Business Continuity Plan Implementation and Review
Chances are you implemented your Business Continuity Plan (BCP) and employees are working from home. You may have changed some procedures, such as delivering documents electronically instead of hard copy because of the inability to process mail delivery services. While the changes and implementation are still fresh in your mind, take the time to document how your BCP worked.
For documentation, we suggest laying out a simple timeline of how you responded to the pandemic. Some of the areas we suggest you cover, where applicable, are:
- If employees had to work from home, how systems and controls were implemented.
- If your firm had to change policies, either temporarily or permanently, document the rationale.
- If your plan or elements of the plan were not found to be effective, document how your firm responded and corrected.
- Note any new technology or process implemented to assist the firm and its employees.
Use of New Technology
Many firms have taken this time to implement new technology in order to continue collaborating while working in a remote situation. The use of new technology should be reviewed by compliance to determine if additional procedures and/or training are warranted. Some areas of concern are a) whether or not the use of this technology generates records that need to be retained b) whether the technology has the proper safeguards to protect the firm and clients against cyber threats and c) whether use of this technology requires supervision of staff to reduce the risk of compliance violations.
We suggest documenting the review of any new technology taking into consideration the aforementioned areas to determine if additional policies need implementation, new safeguards with the assistance of IT need to be added, and/or employee training conducted. If it’s cost effective for your firm, we recommend archiving technology used for chatting internally and with clients, as is currently expected for e-mails. Adjust your electronic use policies if you are going to limit how the technology can be used and train employees on these requirements. Finally, have employee attest to their understanding.
With a majority of firms having employees working remotely it is important for compliance to adjust how they “supervise” the compliance functions and activities of its employees.

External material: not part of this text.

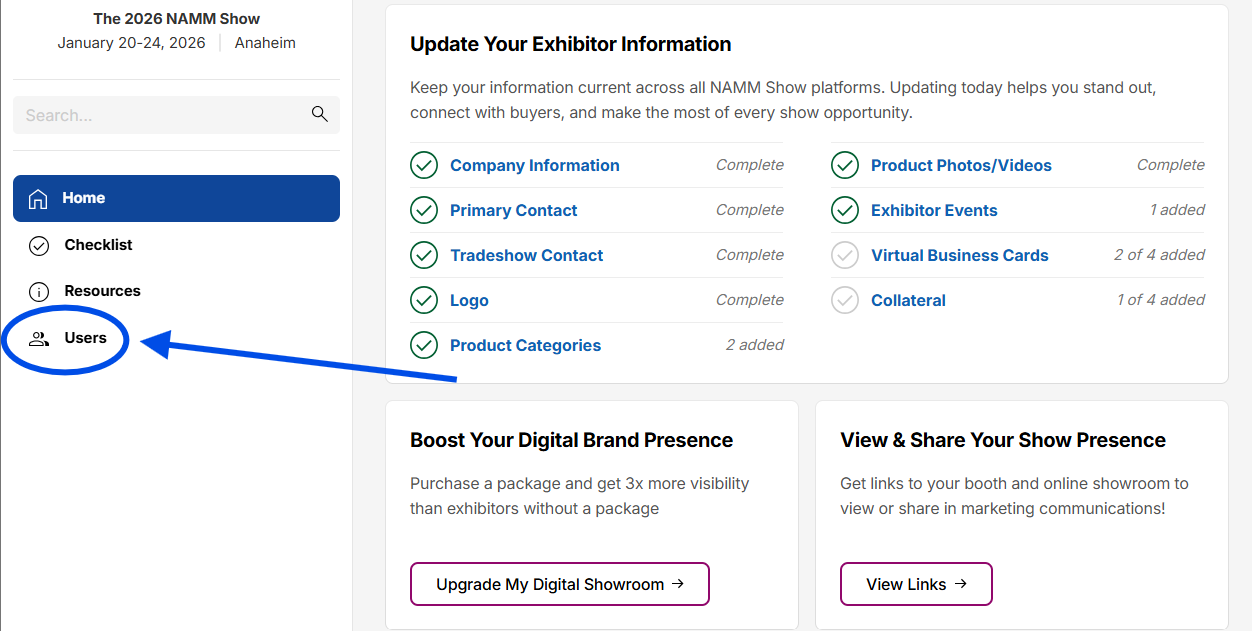Click green check beside Exhibitor Events
This screenshot has width=1252, height=631.
(x=845, y=210)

Communication and training are important during this time. Here are our suggestions:
If you have not already, make sure to send email reminders, train employees or schedule 1×1 check-ins to remind employees of best practices like:
- shredding documents with sensitive client information,
- not opening attachments from suspicious email addresses or clicking links from unknown email addresses,
- proper use of technology such as Zoom and Microsoft Teams,
- encrypting sensitive emails,
- updating virus and malware software (if not centralized by your firm), and
- documenting client conversations in your CRM.
Document any training with a list of attendees, copies of materials used or a summary of the training topics to show supervision of employees during the pandemic. Additionally, you can ramp up email and chat reviews.
As firms have been adapting and adjusting operations due to the pandemic, its just as important for compliance to adapt and adjust. The SEC hasn’t slowed down their efforts and will continue its mission of protecting the investor. Please don’t panic or feel the need to do “extra”. We just want to remind you to be diligent and with operations being slightly different adjust your risks and reviews. And most importantly document it all!